Can you retype, word for word, the part of the passage on scientific writing that opens with the words containing "For example, a" and closes with "what is meant)."?

- GIVEN PASSAGE:
###

12. Scientific writing as contrasted with

English literature and journalese

1. The scientific style is to write clearly and concisely, and to arrange the writing in the following order because this order is rational and well understood by scientists:

a. Abstract
b. Introduction
c. Materials and Methods
d. Results
e. Discussion/ Conclusions
f. References

2. English literature students have another perspective. They are supposed to make their writing attractive, so gripping that readers will want to read to the end. This perhaps means that flow and elegance of expressions are all-important - not clarity and conciseness. So they compose essays aimed to capture the reader's attention by whatever means. One of their tenets is that variance in expression - the use of synonyms - is commendable. However, in scientific writing the use of near-synonyms (as contrasted with absolute synonyms) should be avoided because it may cause confusion. The words species, type, and variety are not synonyms in biology (SECTION 6) although an English literature student may think they are synonyms. Neutral words (having no special meaning in biology) are kind and sort -- they could easily be substituted for what non-biologists call "type" and "variety."
For example, a scientific paper might write about Spodoptera frugiperda in the first sentence and then mention S. frugiperda 20 more times in 2 pages (so the reader is sure what is meant).

###

[Pixel coordinate grounding data]

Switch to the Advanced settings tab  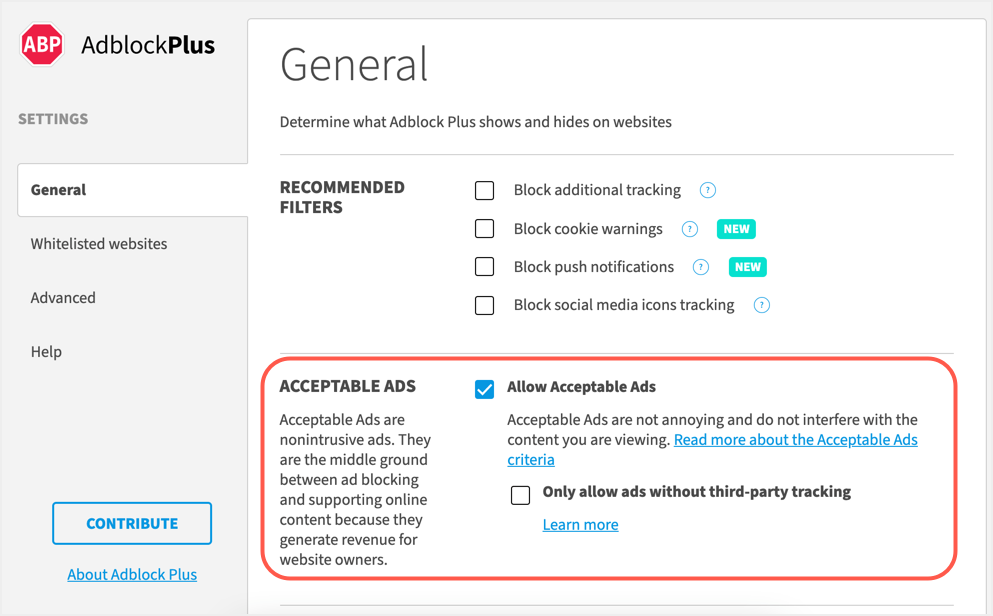(x=63, y=298)
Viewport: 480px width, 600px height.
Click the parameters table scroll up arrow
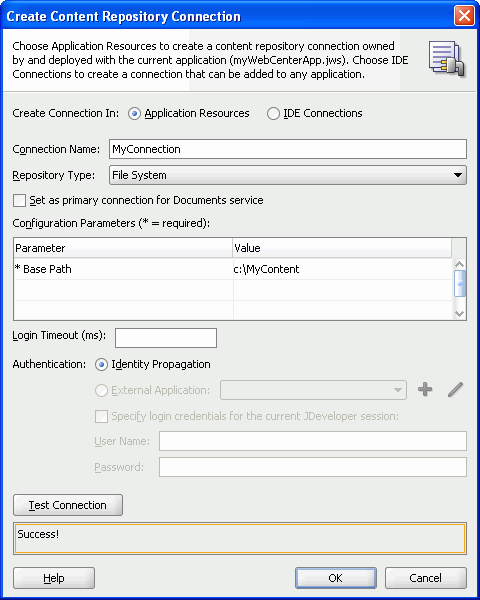coord(460,264)
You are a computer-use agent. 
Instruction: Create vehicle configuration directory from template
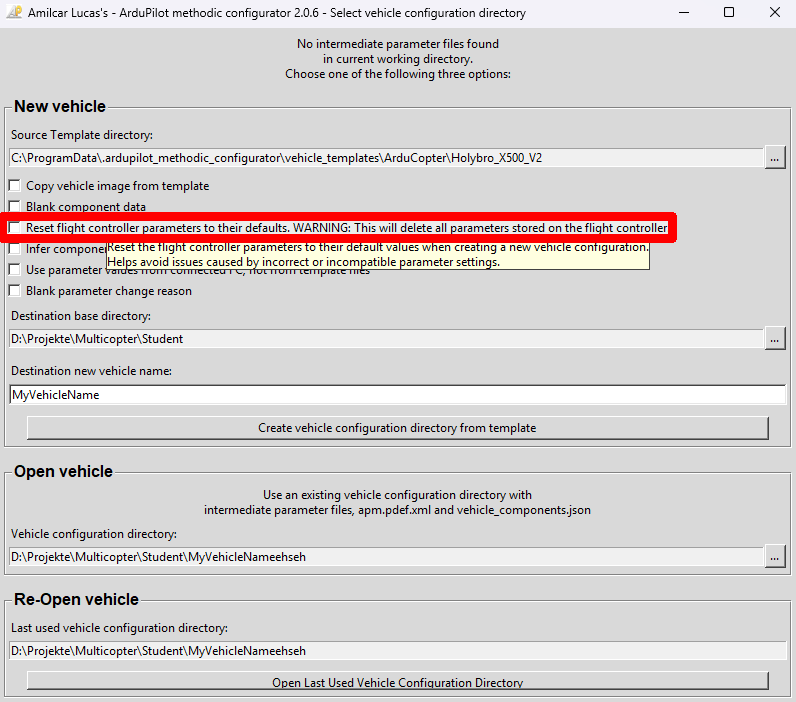[x=397, y=428]
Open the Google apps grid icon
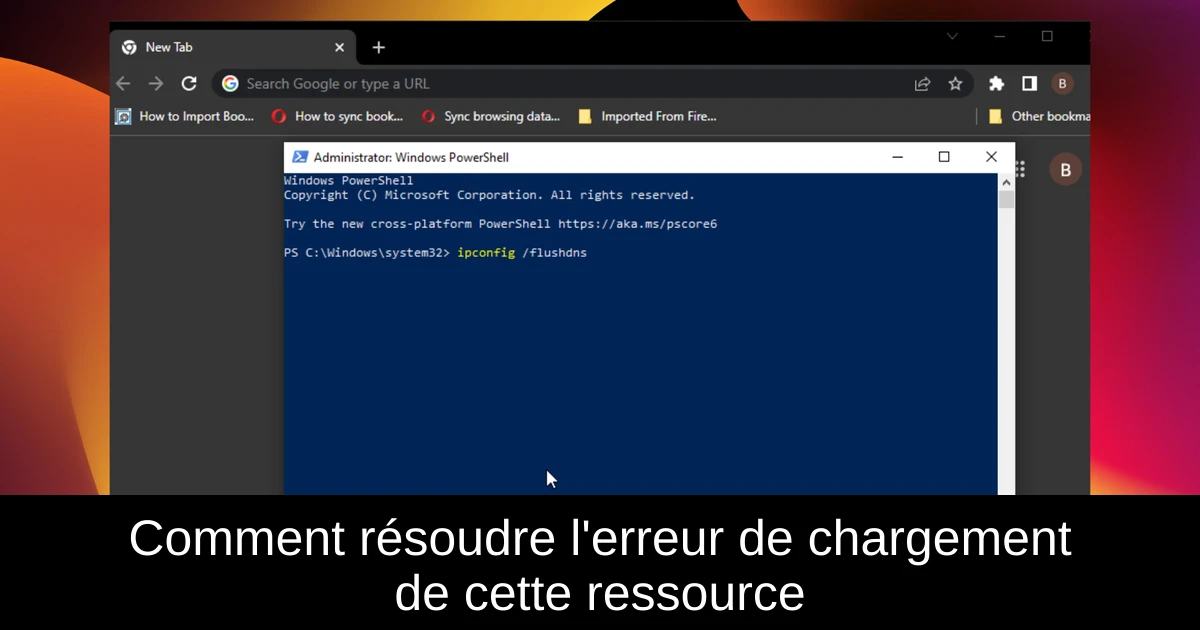 click(1020, 170)
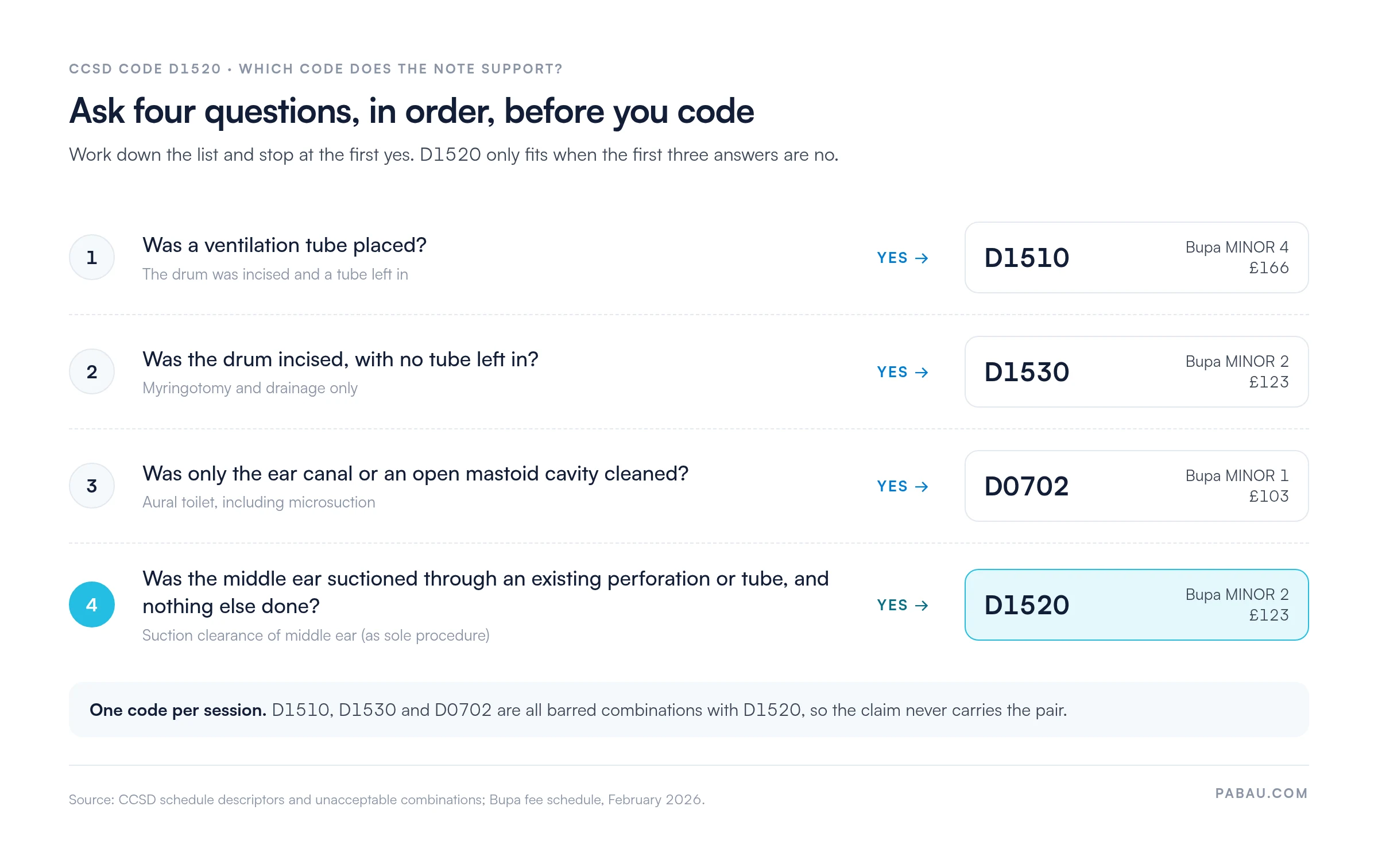1378x868 pixels.
Task: Click the ear canal or mastoid cavity question
Action: [415, 474]
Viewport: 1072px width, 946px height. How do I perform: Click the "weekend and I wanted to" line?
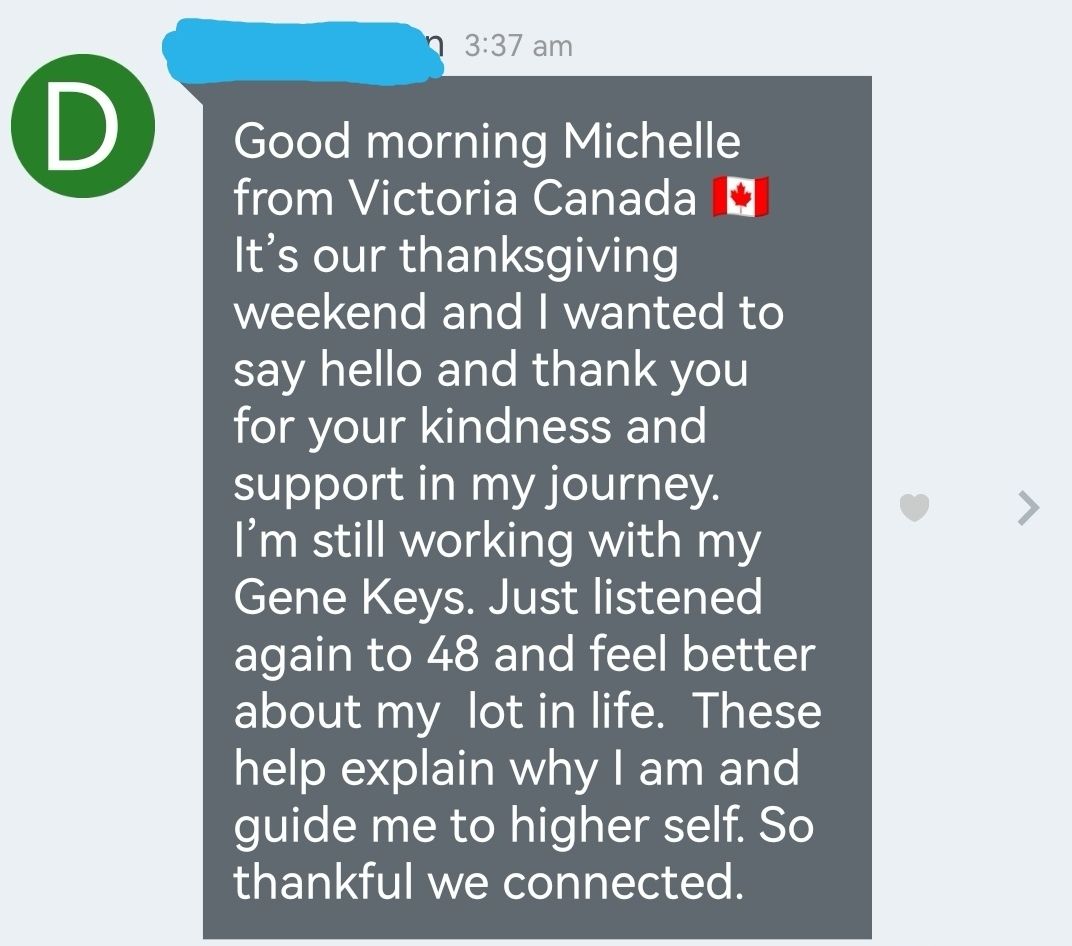(508, 313)
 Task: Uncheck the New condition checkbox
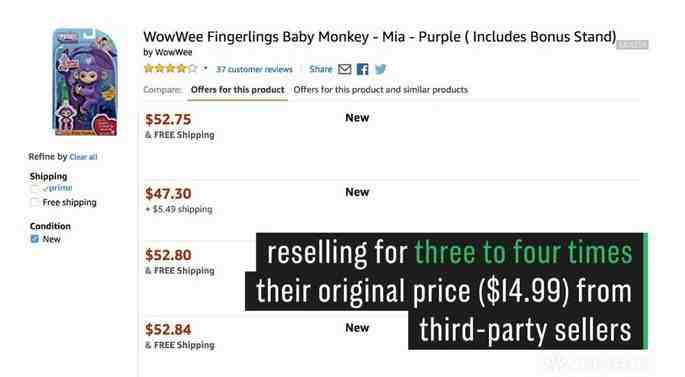point(35,239)
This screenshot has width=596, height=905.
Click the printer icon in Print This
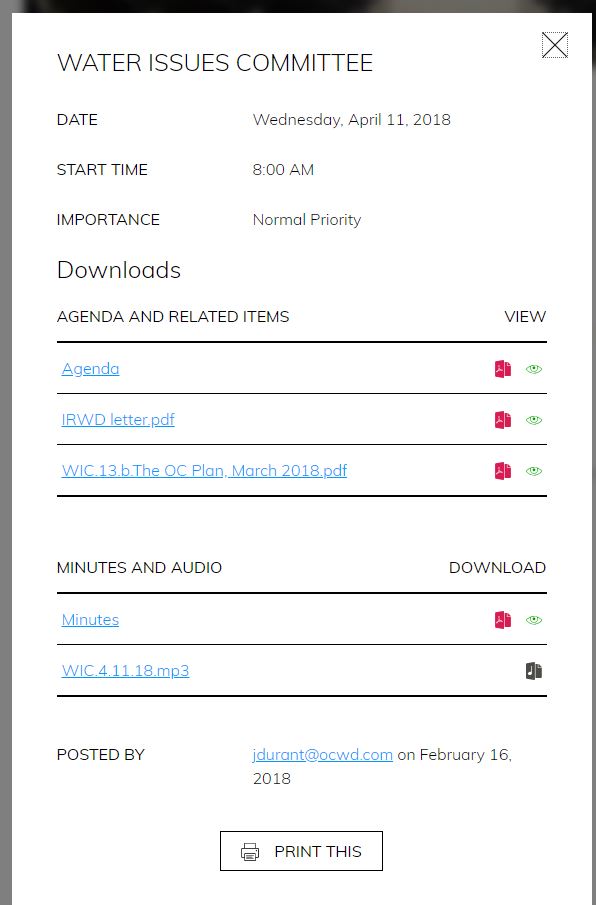(250, 851)
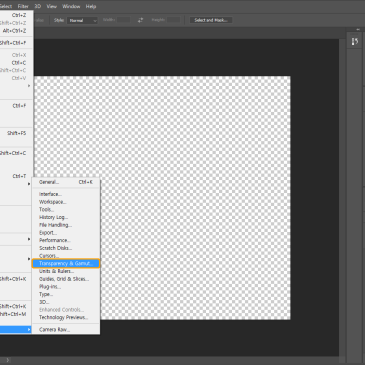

###

- SOLUTION BELOW:
For example, a scientific paper might write about Spodoptera frugiperda in the first sentence and then mention S. frugiperda 20 more times in 2 pages (so the reader is sure what is meant).